Content-Preserving Diffusion Model for Unsupervised AS-OCT image Despeckling

TL;DR

This paper introduces an unsupervised diffusion-based method for removing speckles from AS-OCT images, enhancing image quality and supporting clinical analysis without requiring paired training data.

Contribution

The proposed Content Preserving Diffusion Model (CPDM) effectively denoises AS-OCT images by leveraging statistical knowledge and unsupervised learning, preserving content and improving clinical utility.

Findings

Significantly outperforms existing denoising methods.

Enhances accuracy of clinical tasks like segmentation and localization.

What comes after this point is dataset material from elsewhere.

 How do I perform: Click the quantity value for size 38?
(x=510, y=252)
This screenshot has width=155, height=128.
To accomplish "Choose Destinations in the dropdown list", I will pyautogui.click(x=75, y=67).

Maintains content integrity in despeckled images.

Abstract

Anterior segment optical coherence tomography (AS-OCT) is a non-invasive imaging technique that is highly valuable for ophthalmic diagnosis. However, speckles in AS-OCT images can often degrade the image quality and affect clinical analysis. As a result, removing speckles in AS-OCT images can greatly benefit automatic ophthalmology analysis. Unfortunately, challenges still exist in deploying effective AS-OCT image denoising algorithms, including collecting sufficient paired training data and the requirement to preserve consistent content in medical images. To address these practical issues, we propose an unsupervised AS-OCT despeckling algorithm via Content Preserving Diffusion Model (CPDM) with statistical knowledge. At the training stage, a Markov chain transforms clean images to white Gaussian noise by repeatedly adding random noise and removes the predicted noise in a reverse procedure. At the inference stage, we first analyze the statistical distribution of speckles and convert it into a Gaussian distribution, aiming to match the fast truncated reverse diffusion process. We then explore the posterior distribution of observed images as a fidelity term to ensure content consistency in the iterative procedure. Our experimental results show that CPDM significantly improves image quality compared to competitive methods. Furthermore, we validate the benefits of CPDM for subsequent clinical analysis, including ciliary muscle (CM) segmentation and scleral spur (SS) localization.